| 作業目標 |
A: テレビ放映をめぐる随筆によれば、テレビでの映画放映で最近ホラー映画が扱われなくなっている理由は何か。
B: テレビ放映をめぐる随筆を、最後の文の直後から同じ文体で書き継ぐこと。

| 抜粋テキスト |
________________

言葉の救はれ・時代と文學

言葉は道具であるなら、もつとそれを使ひこなせるやうに、こちらを磨く必要がある。日常生活の言葉遣ひを吟味し、言葉に学ばう。

「若者たち2014」は面白かつたのに。

2014年07月30日 09時54分16秒 | 日記・エッセイ・コラム

 テレビドラマを久しぶりに楽しんでゐる。

 フジテレビは視聴率低迷といふけれど、好調なテレビ局とは果たしてどこなのだらう。先日、ある人からこんな話を聞いた。「テレビでの映画放映では、最近ホラー映画を扱はないことになつてゐるらしい。なぜなら、放映するとクレームが来るからだ」と言ふ。親御さんからうちの子供に見せたくない。どうしてそんな映画を放映するのかと非難の電話がかかつてくれば、テレビ局としても厄介だからもうやめようといふことになつてゐるのらしい。

________________

| 記録情報 |

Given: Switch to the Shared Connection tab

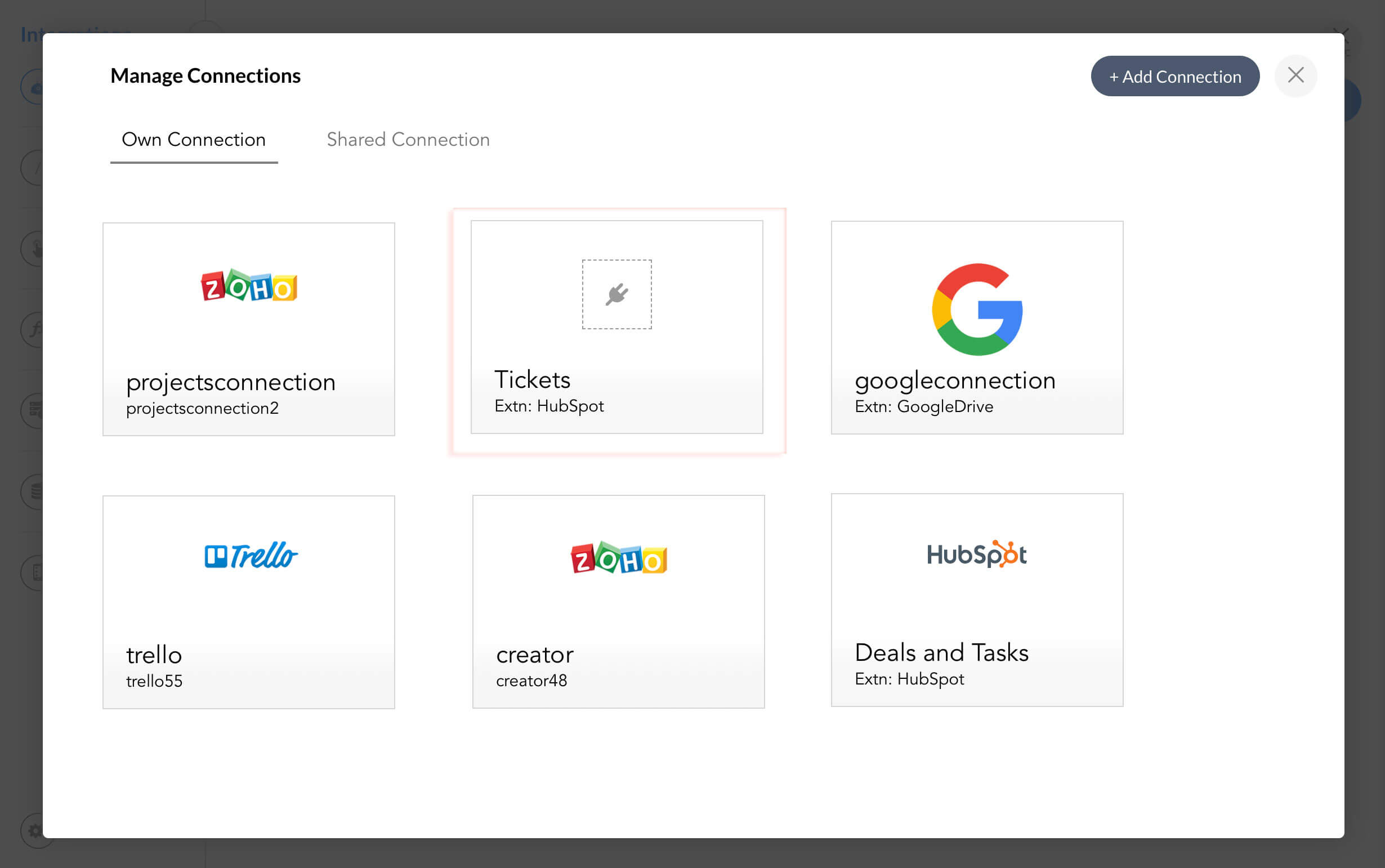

________________

| タスク別結果 |
A: 放映するとクレームが来るから。

B:
 こんな調子でやつてゐて、テレビ局が活力を取り戻すはずがない。言つておきますが、私は金輪際ホラー映画など観ません。あんなもの無くていいと思つてゐます。でも、それとこれとは別の話。かつて福田恆存が言つたやうに、「テレビにはスヰツチがある」のだから、何も見せたくなければ番組を変へるか、消せばいいだけの話。その手間と子供を説得する労力気力を惜しむからテレビ局に文句を言つてゐるのだらう。もちろん、テレビ局はテレビ局で、「お宅のテレビにはスヰツチがありませんか」と皮肉の一つも言つてあげる度胸と覚悟があればいいのだが、それもない。すべては、他人任せの堂堂巡り。その結果、家族の会話がなくなり、テレビ局の活力が失はれる。いいことなんて何にもない。

 その点で、今活力溢れる番組が、表題の「若者たち2014」といふドラマである。とにかく言葉の応酬が激しい。兄弟5人のそれはそれは情理つくした台詞のやりとりがぐさりぐさりと相手の心に突き刺さり、それでゐてへこたれずに、さらにやり返す。新劇を見てゐるやうな演劇的なドラマに感動してゐる。でも、きつと視聴率低いだらうなと思つてゐたら、案の定低いらしい。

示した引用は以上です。